# The problem:
In the listing below, print exactly the lines between the line holding "Instruction: Open the" and the line holding "Given: Click the volume speaker tray icon", inclusive, and no more.

====== Source material

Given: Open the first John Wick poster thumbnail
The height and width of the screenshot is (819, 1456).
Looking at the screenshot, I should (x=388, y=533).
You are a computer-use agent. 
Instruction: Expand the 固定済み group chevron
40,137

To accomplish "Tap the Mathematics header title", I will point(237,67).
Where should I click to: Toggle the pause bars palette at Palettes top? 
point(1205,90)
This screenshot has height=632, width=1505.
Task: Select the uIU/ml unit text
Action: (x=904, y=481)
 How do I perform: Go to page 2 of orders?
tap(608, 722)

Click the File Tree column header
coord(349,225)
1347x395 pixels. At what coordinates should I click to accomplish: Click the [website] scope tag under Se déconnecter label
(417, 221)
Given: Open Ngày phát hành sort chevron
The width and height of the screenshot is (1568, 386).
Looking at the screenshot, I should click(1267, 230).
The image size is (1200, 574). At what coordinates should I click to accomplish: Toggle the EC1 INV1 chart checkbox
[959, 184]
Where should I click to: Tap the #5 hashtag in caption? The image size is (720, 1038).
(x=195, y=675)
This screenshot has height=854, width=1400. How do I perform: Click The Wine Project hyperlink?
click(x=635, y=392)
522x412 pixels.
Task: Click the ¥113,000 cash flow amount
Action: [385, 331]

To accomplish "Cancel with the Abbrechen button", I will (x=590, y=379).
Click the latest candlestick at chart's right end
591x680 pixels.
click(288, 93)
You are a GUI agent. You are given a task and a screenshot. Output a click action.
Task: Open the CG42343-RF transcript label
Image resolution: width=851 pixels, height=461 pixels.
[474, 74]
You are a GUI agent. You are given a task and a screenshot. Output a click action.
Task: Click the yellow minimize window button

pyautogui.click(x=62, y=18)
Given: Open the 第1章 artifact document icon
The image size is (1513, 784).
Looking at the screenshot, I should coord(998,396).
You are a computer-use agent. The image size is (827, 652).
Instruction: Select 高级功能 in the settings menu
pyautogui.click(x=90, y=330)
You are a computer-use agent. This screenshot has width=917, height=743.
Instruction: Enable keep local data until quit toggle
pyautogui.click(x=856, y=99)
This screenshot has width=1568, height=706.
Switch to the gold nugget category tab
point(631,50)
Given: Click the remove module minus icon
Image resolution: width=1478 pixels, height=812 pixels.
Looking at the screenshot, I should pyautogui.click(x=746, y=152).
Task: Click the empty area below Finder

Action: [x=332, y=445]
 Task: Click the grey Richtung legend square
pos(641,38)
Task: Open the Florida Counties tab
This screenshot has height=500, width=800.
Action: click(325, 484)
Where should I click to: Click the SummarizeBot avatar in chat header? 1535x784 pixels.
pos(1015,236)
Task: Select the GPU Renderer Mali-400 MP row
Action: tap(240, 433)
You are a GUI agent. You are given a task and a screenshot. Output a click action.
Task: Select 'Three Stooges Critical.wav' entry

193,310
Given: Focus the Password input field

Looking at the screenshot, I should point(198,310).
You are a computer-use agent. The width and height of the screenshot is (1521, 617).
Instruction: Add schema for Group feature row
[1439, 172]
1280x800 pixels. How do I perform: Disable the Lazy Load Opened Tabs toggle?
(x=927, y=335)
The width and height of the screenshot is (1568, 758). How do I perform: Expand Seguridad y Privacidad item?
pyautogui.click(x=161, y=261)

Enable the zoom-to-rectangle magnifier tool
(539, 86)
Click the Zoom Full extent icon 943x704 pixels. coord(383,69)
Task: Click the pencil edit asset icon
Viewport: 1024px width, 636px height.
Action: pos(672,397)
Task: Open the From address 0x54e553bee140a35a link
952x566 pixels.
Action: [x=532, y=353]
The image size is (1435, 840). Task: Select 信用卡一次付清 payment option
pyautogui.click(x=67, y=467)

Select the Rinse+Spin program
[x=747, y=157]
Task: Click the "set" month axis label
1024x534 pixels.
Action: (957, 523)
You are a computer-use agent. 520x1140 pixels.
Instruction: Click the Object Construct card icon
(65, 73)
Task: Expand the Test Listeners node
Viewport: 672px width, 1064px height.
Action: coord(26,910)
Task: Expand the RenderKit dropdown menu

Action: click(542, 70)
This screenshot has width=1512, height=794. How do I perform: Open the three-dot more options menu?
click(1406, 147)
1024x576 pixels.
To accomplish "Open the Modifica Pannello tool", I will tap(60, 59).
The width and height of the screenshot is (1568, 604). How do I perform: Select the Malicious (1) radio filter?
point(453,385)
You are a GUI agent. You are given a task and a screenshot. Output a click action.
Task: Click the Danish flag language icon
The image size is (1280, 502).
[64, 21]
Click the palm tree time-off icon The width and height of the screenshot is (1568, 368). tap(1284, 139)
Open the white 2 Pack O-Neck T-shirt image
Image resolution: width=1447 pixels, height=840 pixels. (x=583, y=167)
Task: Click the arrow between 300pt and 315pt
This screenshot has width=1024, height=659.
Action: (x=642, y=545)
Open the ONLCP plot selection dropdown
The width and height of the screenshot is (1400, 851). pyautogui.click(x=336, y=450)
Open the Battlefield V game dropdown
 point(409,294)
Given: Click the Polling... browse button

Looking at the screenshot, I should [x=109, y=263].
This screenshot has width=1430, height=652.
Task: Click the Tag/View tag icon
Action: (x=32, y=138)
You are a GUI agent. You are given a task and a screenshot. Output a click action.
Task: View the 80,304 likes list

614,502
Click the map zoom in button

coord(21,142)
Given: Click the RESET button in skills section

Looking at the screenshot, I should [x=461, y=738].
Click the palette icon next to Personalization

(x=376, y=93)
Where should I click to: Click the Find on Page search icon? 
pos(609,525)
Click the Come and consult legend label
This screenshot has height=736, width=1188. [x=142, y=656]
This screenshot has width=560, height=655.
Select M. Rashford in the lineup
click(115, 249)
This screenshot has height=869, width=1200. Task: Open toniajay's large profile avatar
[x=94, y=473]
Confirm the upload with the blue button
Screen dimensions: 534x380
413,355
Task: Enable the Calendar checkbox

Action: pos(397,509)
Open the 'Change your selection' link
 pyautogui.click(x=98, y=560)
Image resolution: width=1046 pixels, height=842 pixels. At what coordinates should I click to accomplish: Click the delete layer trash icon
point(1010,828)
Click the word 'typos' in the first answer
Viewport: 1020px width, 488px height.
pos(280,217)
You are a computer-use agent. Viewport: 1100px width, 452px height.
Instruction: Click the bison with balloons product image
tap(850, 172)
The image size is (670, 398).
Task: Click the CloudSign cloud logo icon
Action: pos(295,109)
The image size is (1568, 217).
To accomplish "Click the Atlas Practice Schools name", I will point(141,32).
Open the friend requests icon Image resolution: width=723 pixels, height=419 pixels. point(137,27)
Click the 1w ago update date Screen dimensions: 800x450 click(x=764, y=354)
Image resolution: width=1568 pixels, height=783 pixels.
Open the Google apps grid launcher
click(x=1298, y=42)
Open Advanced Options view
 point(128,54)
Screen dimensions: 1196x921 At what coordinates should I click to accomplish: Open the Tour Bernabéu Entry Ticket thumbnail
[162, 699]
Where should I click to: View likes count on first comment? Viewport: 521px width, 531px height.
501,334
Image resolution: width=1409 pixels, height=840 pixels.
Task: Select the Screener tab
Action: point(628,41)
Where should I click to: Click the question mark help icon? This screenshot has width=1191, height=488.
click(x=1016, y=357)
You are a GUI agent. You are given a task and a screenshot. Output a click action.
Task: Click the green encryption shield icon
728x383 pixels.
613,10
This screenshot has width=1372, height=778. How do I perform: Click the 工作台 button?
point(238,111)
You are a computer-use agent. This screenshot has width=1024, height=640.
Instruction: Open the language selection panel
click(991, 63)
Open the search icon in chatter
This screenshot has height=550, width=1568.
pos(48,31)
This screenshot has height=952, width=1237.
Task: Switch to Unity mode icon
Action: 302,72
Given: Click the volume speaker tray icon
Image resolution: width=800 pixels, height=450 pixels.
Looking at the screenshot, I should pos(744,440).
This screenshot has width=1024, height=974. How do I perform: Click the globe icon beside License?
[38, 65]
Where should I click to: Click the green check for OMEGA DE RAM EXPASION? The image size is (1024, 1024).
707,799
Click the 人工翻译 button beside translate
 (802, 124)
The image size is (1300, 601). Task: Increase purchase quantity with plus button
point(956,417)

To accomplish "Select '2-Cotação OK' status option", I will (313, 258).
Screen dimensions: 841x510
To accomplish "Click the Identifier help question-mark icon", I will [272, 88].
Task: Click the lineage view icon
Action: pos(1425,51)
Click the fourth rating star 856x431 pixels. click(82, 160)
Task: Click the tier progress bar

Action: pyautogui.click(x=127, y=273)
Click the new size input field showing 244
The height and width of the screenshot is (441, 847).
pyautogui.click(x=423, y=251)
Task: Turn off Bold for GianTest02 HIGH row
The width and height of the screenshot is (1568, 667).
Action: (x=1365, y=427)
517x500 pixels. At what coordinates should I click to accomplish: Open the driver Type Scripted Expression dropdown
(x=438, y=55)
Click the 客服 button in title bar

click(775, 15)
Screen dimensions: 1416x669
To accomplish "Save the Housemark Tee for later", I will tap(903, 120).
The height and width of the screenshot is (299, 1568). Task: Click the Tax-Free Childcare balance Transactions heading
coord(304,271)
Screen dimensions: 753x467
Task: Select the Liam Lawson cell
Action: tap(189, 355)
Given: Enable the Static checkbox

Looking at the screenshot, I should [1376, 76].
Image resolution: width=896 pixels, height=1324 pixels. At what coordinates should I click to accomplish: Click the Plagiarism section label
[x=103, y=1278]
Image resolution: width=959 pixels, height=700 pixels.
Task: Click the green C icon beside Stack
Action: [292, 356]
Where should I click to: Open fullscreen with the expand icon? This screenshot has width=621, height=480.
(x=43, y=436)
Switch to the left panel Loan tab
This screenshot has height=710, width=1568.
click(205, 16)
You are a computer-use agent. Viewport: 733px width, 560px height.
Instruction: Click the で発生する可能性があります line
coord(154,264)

============

# Answer section:
Instruction: Open the language selection panel
click(991, 63)
Open the search icon in chatter
This screenshot has height=550, width=1568.
pos(48,31)
This screenshot has height=952, width=1237.
Task: Switch to Unity mode icon
Action: 302,72
Given: Click the volume speaker tray icon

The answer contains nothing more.